Winyle kolekcjonuję od dobrych kilku lat i dorobiłem się obecnie około 600 egzemplarzy. 90% to oczywiście metal - głównie to, co mnie albo interesowało, albo cały czas interesuje. Zainteresowanie winylem to zamierzchłe, wczesne lata 80-te, ale wówczas nie było mnie zwyczajnie na nie stać. Nie jestem jakimś maniakiem „pierwszych edycji”, choć jeśli chodzi o bliskie memu sercu tytuły, jak najbardziej staram się właśnie o takie. Czarna płyta to magia, która za niezwykłe doznania dźwiękowo-estetyczne, oczekuje dbania o nośnik i poświęcenia jej uwagi podczas słuchania. Sprzęt do słuchania mam przyzwoity, choć na pewno nie wypasiony. Cały czas ważniejsza jest dla mnie sama muzyka, niż to, na czym jest odtwarzana. Tym bardziej, że heavy metal nie lubi audiofilskich sprzętów. Najlepiej brzmi po prostu…GŁOŚNO !
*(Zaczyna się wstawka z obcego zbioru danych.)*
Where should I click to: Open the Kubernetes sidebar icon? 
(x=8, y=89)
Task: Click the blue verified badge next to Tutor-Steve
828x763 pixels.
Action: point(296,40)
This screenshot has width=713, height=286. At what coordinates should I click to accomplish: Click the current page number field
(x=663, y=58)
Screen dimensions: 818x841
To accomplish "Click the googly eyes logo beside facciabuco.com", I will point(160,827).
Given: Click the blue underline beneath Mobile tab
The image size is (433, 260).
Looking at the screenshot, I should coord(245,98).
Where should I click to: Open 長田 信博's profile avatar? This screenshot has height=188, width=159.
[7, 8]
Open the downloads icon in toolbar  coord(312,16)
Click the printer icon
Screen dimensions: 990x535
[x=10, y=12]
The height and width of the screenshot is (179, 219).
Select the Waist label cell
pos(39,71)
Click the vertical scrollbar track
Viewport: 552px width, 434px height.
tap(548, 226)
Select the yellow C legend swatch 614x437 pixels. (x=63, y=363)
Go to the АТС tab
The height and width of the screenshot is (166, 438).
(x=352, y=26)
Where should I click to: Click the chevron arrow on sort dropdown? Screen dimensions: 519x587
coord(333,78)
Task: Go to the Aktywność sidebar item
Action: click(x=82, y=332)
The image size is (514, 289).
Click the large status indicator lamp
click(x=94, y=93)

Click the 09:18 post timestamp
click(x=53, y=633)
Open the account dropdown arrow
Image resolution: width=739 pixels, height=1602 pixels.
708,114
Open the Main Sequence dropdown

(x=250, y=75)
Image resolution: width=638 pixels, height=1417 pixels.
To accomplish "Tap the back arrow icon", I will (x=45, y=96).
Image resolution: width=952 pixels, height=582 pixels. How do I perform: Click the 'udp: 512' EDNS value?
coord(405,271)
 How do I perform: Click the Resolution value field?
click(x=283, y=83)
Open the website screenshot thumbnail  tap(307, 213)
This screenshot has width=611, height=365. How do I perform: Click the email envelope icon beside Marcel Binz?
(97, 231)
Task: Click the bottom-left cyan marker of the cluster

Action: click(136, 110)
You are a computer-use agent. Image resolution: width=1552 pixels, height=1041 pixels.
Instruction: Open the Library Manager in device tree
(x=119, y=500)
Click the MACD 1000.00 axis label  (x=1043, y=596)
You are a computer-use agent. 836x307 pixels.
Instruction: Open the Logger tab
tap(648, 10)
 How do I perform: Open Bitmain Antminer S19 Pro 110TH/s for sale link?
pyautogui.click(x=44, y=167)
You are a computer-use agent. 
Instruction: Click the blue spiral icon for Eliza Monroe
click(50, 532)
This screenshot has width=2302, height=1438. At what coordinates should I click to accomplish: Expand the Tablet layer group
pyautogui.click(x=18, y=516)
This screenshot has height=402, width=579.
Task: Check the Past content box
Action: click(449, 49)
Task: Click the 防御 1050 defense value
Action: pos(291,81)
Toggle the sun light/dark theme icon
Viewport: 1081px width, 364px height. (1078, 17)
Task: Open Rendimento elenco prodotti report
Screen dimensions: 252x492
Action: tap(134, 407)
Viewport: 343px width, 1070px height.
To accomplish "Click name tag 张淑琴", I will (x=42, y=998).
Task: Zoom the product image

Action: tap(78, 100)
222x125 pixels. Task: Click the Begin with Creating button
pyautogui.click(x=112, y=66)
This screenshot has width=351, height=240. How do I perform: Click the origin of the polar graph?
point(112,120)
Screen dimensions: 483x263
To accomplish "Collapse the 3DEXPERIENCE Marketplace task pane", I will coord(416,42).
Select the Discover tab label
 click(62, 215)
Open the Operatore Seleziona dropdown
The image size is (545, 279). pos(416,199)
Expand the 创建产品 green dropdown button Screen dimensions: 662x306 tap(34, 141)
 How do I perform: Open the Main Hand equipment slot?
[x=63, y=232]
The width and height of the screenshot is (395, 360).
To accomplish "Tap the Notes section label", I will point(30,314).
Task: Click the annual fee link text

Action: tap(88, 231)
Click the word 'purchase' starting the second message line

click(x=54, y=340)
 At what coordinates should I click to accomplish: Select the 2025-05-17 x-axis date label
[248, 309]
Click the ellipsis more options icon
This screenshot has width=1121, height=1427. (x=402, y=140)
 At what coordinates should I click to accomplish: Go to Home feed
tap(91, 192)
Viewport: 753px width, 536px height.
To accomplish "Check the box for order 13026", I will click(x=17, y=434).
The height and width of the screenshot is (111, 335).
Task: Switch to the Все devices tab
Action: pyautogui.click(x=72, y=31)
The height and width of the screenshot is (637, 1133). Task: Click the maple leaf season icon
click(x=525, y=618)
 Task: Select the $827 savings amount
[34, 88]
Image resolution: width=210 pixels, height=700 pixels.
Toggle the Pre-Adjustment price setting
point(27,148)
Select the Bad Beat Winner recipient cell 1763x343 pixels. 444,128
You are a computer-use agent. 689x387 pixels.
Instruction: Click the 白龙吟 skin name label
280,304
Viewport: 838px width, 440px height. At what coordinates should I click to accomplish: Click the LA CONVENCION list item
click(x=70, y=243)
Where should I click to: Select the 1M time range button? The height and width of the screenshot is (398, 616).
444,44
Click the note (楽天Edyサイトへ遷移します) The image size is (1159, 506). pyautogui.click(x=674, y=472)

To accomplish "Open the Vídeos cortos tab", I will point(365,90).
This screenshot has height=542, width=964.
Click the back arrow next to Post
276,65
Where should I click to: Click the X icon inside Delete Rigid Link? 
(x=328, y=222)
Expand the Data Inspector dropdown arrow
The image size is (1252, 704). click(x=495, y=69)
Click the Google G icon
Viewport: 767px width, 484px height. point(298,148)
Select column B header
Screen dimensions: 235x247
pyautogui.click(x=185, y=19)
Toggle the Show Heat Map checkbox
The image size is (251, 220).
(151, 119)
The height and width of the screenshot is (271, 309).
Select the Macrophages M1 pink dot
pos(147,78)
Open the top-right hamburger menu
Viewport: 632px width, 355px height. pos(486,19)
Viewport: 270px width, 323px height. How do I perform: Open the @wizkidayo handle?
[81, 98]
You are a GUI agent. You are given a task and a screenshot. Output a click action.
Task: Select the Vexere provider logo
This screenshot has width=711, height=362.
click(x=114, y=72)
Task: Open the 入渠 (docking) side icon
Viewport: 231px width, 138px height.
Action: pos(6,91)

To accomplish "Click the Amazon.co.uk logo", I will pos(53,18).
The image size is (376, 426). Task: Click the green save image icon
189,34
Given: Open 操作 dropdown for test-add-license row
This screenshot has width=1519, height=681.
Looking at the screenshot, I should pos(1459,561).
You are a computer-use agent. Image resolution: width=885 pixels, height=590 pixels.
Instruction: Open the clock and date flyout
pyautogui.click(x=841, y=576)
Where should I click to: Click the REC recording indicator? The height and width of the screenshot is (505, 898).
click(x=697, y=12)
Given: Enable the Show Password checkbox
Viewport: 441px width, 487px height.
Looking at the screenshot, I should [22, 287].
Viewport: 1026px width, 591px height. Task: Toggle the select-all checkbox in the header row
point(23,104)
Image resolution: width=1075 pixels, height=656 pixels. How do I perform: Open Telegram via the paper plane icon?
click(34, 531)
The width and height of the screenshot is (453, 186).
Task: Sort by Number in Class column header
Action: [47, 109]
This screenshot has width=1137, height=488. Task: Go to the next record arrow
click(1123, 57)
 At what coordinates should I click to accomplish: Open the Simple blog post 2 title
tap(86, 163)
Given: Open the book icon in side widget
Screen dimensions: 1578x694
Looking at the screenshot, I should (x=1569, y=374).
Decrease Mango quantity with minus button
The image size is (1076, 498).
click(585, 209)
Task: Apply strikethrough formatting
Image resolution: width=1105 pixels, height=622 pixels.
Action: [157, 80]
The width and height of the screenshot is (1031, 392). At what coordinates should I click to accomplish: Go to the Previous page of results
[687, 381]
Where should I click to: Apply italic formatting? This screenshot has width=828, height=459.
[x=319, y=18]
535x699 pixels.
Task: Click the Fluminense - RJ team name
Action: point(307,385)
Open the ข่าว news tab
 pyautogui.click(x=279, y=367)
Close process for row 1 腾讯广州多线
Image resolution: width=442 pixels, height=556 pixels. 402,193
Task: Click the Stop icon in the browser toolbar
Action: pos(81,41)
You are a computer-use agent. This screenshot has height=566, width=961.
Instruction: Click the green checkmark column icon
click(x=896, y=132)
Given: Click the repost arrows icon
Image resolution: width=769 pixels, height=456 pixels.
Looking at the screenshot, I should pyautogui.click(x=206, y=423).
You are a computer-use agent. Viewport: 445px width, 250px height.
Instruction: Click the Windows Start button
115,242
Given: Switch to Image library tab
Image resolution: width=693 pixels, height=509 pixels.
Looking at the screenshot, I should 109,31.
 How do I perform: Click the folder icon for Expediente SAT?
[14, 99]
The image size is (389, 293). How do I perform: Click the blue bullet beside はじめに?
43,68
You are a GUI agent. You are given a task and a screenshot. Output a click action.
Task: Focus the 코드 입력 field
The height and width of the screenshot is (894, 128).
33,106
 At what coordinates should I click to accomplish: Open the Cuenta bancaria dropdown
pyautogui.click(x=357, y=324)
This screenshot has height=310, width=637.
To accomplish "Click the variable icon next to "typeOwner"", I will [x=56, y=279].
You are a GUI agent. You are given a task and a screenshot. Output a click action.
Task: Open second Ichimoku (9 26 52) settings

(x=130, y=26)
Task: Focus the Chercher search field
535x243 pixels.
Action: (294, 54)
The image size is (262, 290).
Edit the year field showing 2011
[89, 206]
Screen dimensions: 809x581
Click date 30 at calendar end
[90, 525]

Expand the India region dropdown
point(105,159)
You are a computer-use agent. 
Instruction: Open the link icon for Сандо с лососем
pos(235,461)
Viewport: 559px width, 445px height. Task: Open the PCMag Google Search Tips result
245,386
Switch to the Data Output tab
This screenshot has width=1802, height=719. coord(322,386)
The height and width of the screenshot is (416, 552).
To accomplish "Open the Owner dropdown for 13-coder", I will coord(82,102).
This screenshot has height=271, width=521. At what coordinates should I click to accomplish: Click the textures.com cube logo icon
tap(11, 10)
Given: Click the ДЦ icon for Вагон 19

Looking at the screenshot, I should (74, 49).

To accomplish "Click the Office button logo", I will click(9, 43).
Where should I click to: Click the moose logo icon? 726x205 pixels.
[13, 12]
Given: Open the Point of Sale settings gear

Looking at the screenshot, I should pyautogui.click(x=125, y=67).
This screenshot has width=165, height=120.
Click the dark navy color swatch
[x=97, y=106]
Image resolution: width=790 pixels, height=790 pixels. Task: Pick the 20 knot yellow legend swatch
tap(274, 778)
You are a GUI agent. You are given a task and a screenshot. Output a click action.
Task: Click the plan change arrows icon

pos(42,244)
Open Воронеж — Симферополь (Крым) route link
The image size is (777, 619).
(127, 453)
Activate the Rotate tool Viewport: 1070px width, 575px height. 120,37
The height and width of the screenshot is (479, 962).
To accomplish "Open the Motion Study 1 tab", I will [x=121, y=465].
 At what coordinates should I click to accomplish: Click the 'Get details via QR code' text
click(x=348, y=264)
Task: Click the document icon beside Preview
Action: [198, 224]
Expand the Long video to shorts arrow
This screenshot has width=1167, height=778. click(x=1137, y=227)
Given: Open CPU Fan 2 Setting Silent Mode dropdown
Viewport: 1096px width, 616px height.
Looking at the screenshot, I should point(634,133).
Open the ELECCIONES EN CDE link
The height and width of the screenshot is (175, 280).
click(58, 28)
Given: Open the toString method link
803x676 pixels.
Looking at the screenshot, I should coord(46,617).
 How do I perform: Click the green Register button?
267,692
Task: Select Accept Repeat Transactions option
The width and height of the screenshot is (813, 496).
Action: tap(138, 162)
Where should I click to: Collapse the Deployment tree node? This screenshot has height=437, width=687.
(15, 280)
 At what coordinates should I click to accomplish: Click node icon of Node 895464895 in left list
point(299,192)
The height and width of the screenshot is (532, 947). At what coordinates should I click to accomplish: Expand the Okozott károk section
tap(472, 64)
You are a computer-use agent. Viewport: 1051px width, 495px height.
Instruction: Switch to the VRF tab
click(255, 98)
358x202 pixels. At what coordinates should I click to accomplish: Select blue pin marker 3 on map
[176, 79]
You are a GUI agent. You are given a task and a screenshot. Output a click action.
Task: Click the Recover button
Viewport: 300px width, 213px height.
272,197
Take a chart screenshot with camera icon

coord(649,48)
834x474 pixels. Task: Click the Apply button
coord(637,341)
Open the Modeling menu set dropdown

Black Sabbath - Black Sabbath
To była jedna z pierwszych płyt, jakie usłyszałem, będąc jeszcze w szkole podstawowej. Spotykaliśmy się u kolegi Adama, gdzie przeżywaliśmy dźwięki Black Sabbath, Led Zeppelin, czy Yes… Sabbath od razu najbardziej mi się spodobał. Do tego stopnia, że na parę lat oszalałem na ich punkcie. Do dziś uwielbiam ten album. Brzmi znakomicie - oczywiście z czarnego krążka. Wówczas nie stać mnie było na płyty. Chodziłem słuchać do kolegów lub na giełdy płyt. Z czasem dorobiłem się paru własnych krążków Black Sabbath, które potem wymieniałem na inne. Od tego zespołu i TEJ konkretnej płyty zaczęła się moja życiowa przygoda z metalem. Wiele lat po pierwszym odsłuchaniu „jedynki”, już ze swoim zespołem Vader, zrobiłem cover tytułowego kawałka i wiele razy graliśmy go na scenach świata. Wracamy zresztą do niego co jakiś czas po dziś dzień. W zeszłym roku - przy okazji nagrań w Anglii - odwiedziłem z kolegami kultowe miejsce niedaleko Oxfordu - słynny młyn, gdzie wykonano zdjęcie na okładkę właśnie pierwszej płyty Sabbath. Miałem też przyjemność uczestniczyć w „poświęceniu” ławeczki Black Sabbath w Birmingham (zupełnie przypadkowo załapałem się na zdjęcie tego wydarzenia w lokalnej prasie;) Obecnie w kolekcji posiadam dwa egzemplarze tej kultowej płyty, z czego jeden z autografem.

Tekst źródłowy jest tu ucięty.